Trump’ın Başkanlığında ABD’nin nasıl bir siyaset izleyeceği geniş çevrelerde tartışılmaktadır. Trump’ın seçim öncesi söylediklerini, başkan seçildikten sonra ne oranda uygulayacağı da yine tartışmaların ana konularından birini oluşturmaktadır.
Seçim propagandalarında sergilediği islam karşıtı söylem, göçmenlere yönelik bakış açısı, kadınlara dair söyledikleri, 5+1’in İran ile imzaladığı nükleer anlaşmaya karşı duyduğu rahatsızlıklar, Esad’ın gidişine çok sıcak bakmaması, ticari rakip olarak Çin’e karşı duyduğu kaygılar, IŞİD’e karşı Rusya ve İran ile daha yakın işbirliğine verdiği önem, NATO’nun yeniden yapılandırılması gerektiğine dair görüşleri, Saddam Hüseyin’i öven bazı açıklamalarının yanı sıra, Kürtlere duyduğu sempatiyi dile getirmesi, Obama’nın IŞİD’I yarattığını söylemesi, ekonomiyi canlandırmaya yönelik hamlelerle yeniden Büyük Amerika’yı yaratacağına ve Hillary Clinton’un başkan seçilmesi durumunda izleyeceği siyaset ile 3.Dünya Savaşına yol açılacağına dair iddialı sözleri gibi bir çok söylemiyle aykırı, aslında kurulu düzenin geleneksel politik söylem ve duruşunun dışında bir profil çizmişti Donald Trump.
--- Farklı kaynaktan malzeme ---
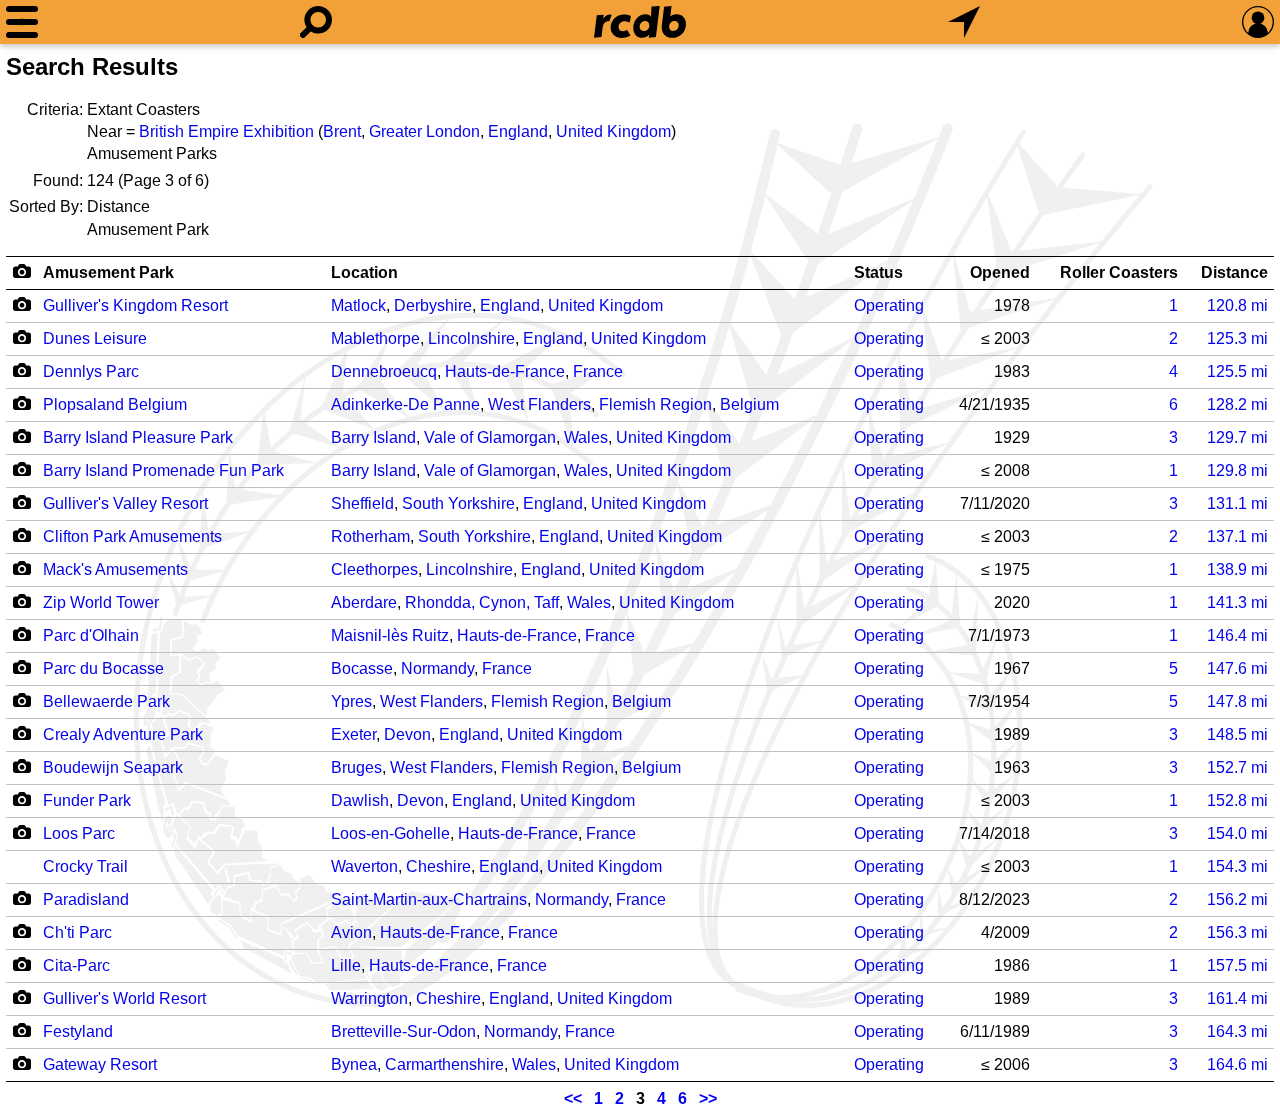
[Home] (640, 22)
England (518, 131)
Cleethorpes (374, 569)
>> (708, 1098)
Bu söylemlerin Amerikan seçmenince ‘’yeni’’ olarak kabul edildiğini ve bu anlamda Trump’a bir şans verildiğini söylemek mümkündür. Amerikan seçmeni Obama’nın izlediği ürkek, pasif siyasetten yorulmuş, bir yenilik, bir farklılık arayışını sandığa yansıtmıştır.
Trump’ın kazanmasını sağlayan önemli bir diğer faktör, seçim propagandasında islam ve göçmen karşıtlığıyla yoğrulmuş milliyetçi bir söylemi öne çıkarmasıdır. Trump sık sık, ‘’Amerika bir terör tehditi altında; bu tehditin kaynaklarına karşı net bir tutum alarak güçlü bir Amerika ile bu tehdidi aşmak mümkündür’’ demeyi ihmal etmiyordu.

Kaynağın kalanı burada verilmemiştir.